Hey, look! It's working for another five minutes or so tonight!

I'm going to say that "W" is worth seeing, though it's really not spectacular or incendiary enough to be any kind of classic. It's basically a re-enactment of "big moments" we all remember hearing about, with acors playing the now-infamous big player parts - think SNL meets downtime at an Oscars telecast.

You've heard by now that the supposed "surprise" is how affectionate the film is toward George W. Bush as a character - displaying an obvious fondness for his black-sheep-made-good origin story and treating his self-willed triumph over alcoholism and Christian re-birth in sincere, non-mocking terms - presenting him as a decent if none-too-bright man who dug way, way, WAY over his head in an attempt to please his father. It's all true, but what seems to be missing is how "fair" Oliver Stone's film plays it with nearly ALL of the main-characters. As it unspools, not only Dubya but also Paul Wolfowitz, Karl Rove (!), George Tenet and especially Collin Powell are the largely-sympathetic "good guys" of the piece while Rumsfeld, Condoleeza Rice and (of course) Dick Cheney are the villians. Rove's defferential presentation is what stood out the most for me - it's easy to villianize him as a character, but here he comes off as a brilliant yet unfairly-overlooked political nerd for whom a symbiotic relationship with the charismatic but details-challenged Bush was his overdue ticket to the big time.
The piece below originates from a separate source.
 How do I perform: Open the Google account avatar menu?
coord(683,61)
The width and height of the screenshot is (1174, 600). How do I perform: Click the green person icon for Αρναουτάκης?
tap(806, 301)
It's also pretty intriguing how the film ends up in ADORATION of Bush the Elder despite the broader theme of Dubya immolating himself in plea for fatherly approval, setting him up as a Truman-esque missed-opportunity historical figure: The Republican president who shunned the Religious Right and knew the wisdom of not trying to occupy Iraq the first time. Fascinating stuff, overall.